3. It was also a really interesting study of Istanbul as a city, with Pamuk noting how the city evolved as the characters did over the years. As someone who was already looking forward to seeing the city, I was really fascinated to read about how it had changed. And, as a woman, I really enjoyed reading about the changing roles women played in society, and how families and groups of friends interacted. The book was written in such an effortlessly descriptive way that you almost felt you were right there when they were dining in a noisy restaurant or eating at the family dinner table.
4. I’ve never had an unrequited impossible love story of my own, yet parts of this novel were so scarily relatable in other ways, and just so, so beautiful…
“In fact no one recognizes the happiest moment of their lives as they are living it. It may well be that, in a moment of joy, one might sincerely believe that they are living that golden instant ‘now,’ even having lived such a moment before, but whatever they say, in one part of their hearts they still believe in the certainty of a happier moment to come. Because how could anyone, and particularly anyone who is still young, carry on with the belief that everything could only get worse: If a person is happy enough to think he has reached the happiest moment of his life, he will be hopeful enough to believe his future will be just as beautiful, more so.

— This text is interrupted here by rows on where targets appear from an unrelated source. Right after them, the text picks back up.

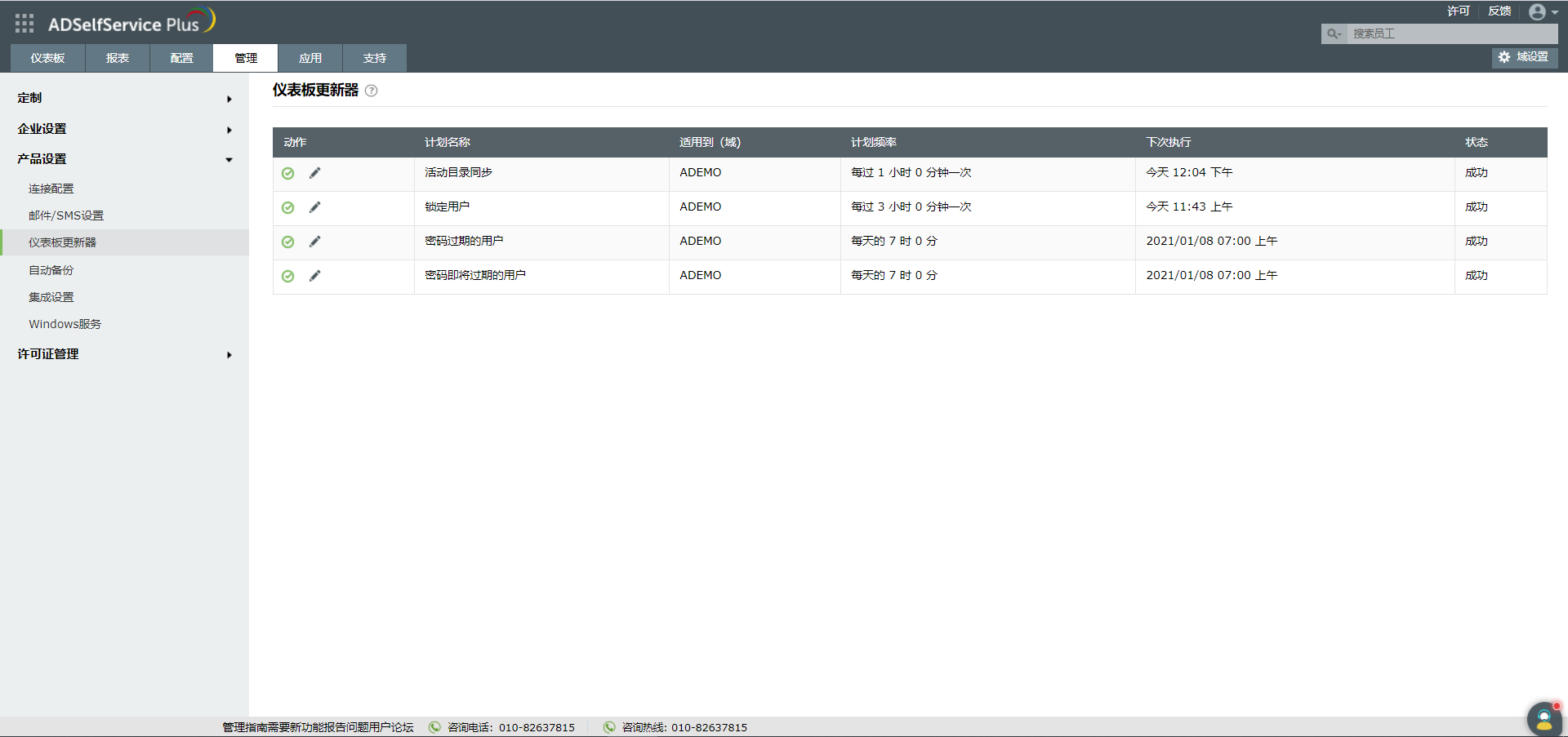The height and width of the screenshot is (737, 1568).
Task: Toggle the green status check for 密码过期的用户
Action: click(x=287, y=242)
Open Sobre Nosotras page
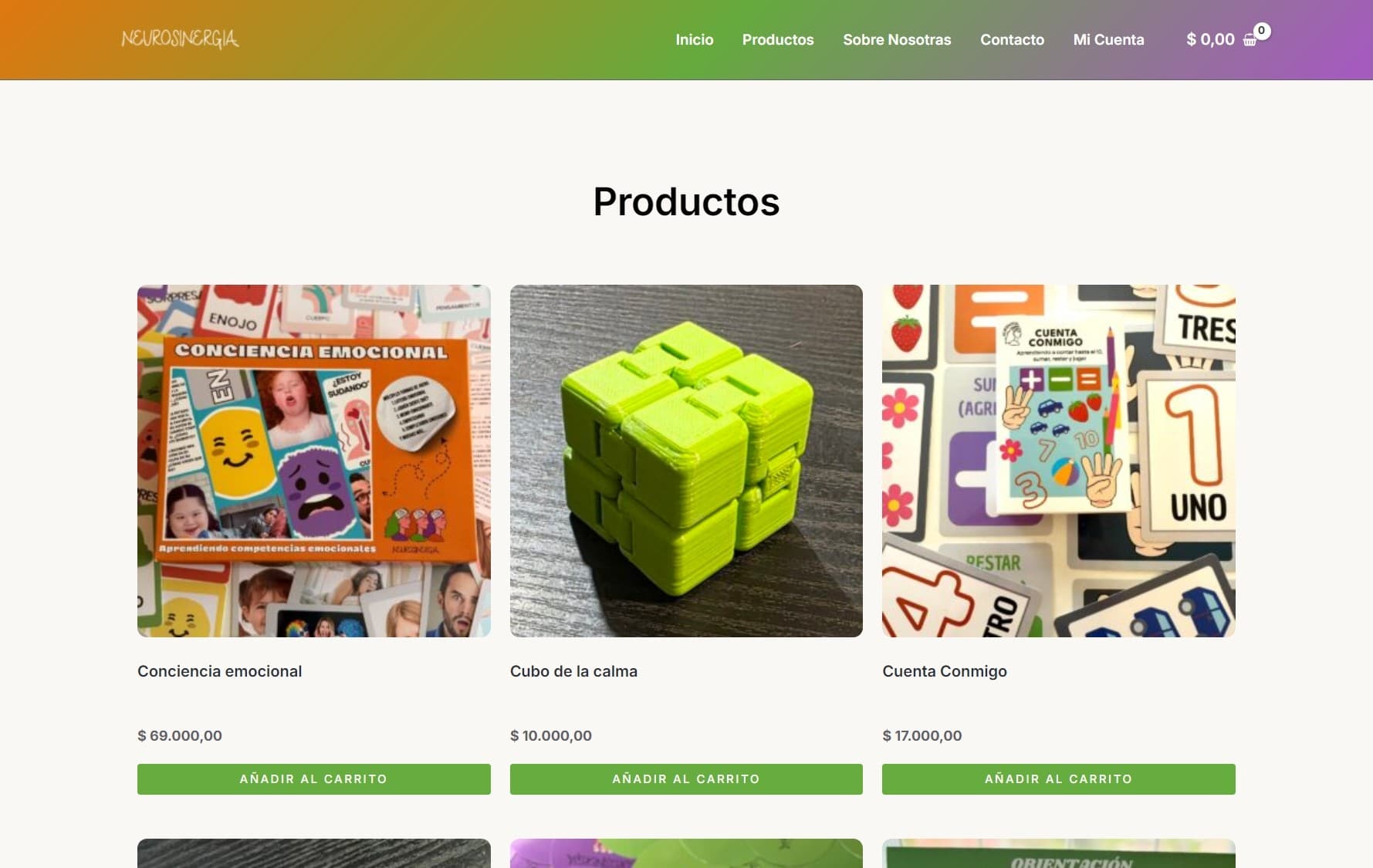Screen dimensions: 1373x868 897,39
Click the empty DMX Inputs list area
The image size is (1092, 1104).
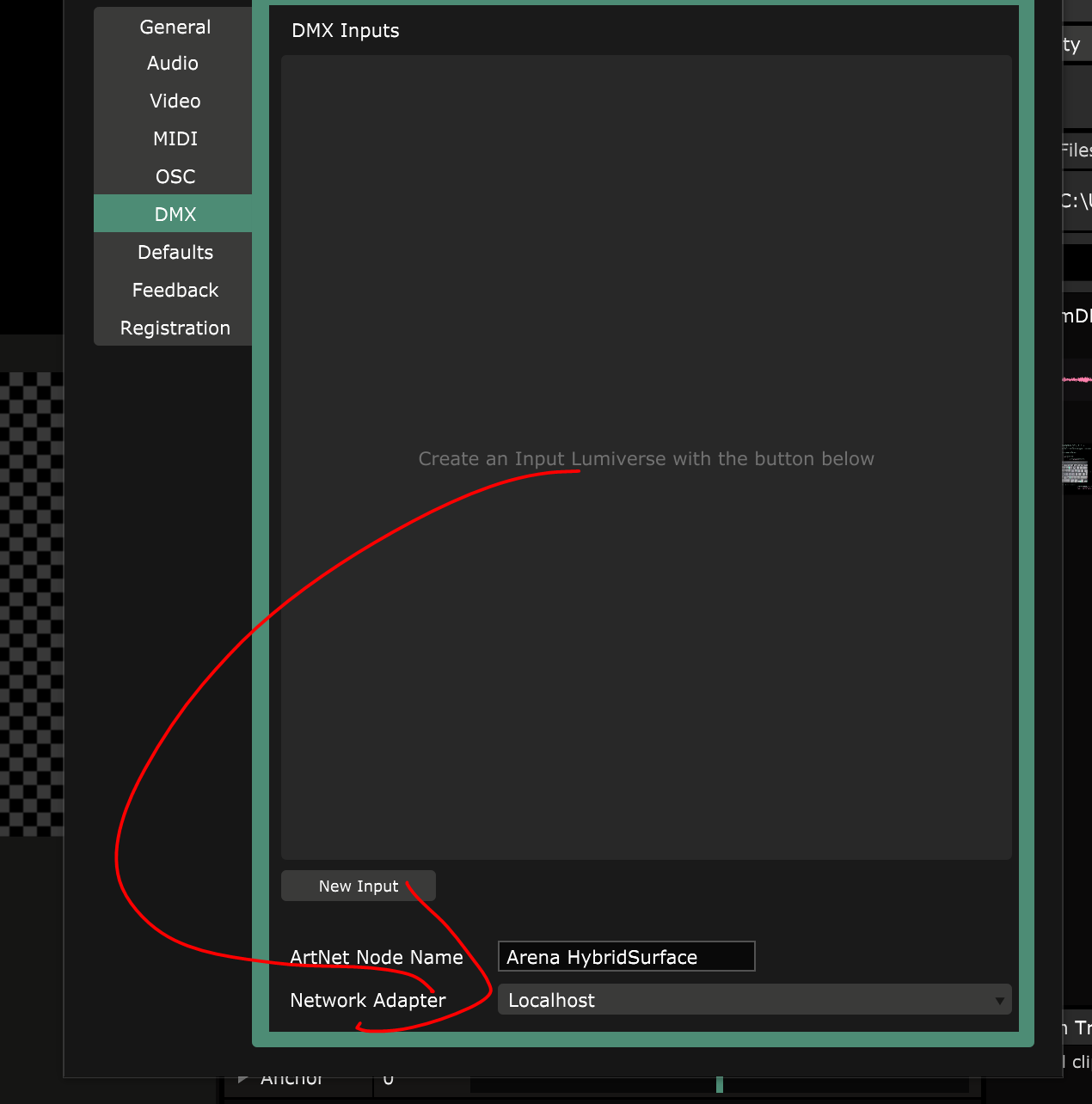point(646,258)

But when we reach the point when our lives take on their final shape, as in a novel, we can identify our happiest moment, selecting it in retrospect, as I am doing now. To explain why we have chosen this moment over all others, it is also natural, and necessary, to retell our stories from the beginning, just as in a novel. But to designate this as my happiest moment is to acknowledge that it is far in the past, that it will never return, and that awareness, therefore, of that very moment is painful. We can bear the pain only by possessing something that belongs to that instant. These mementos preserve the colors, textures, images and delights as they were more faithfully, in fact, than can those who accompanied us through those moments.”
Reading this hit home and made sense to me. I’m a journaller, a recorder of details, a hoarder of memories. I am prone to melancholy, nostalgia, quiet sentimentality. I spend a lot of time analysing life and it’s meaning, trying to understand who and what and why I am. So does Kemal, in this book.
5. Following on from that sentiment that mementos have the power to preserve memories, Kemal’s character collects bits and pieces throughout the story that remind him of his love, Füsun. Cigarette butts, hair pins, pencils, a shoe, restaurant menus… He collects these things to bring him back to moments that remind him. At the end of the book, he decides to open a museum to display these memories of his life and love, and the author of the book actually opened a real life Museum of Innocence in Istanbul a few years ago.
“Sometimes, thus consoled, I would imagine it possible for me to frame my collection with a story, and I would dream happily of a museum where I could display my life… Where I could tell my story through the things that Füsun had left behind, as a lesson to us all.”
It was such a strange book, and it seems that people either love it or hate it. I can understand why; I kept thinking I’d hate it when I got to the end, but actually, I absolutely loved it. It was beautiful, and so worth the read. You can grab a copy here – really looking forward to visiting the museum in Istanbul now!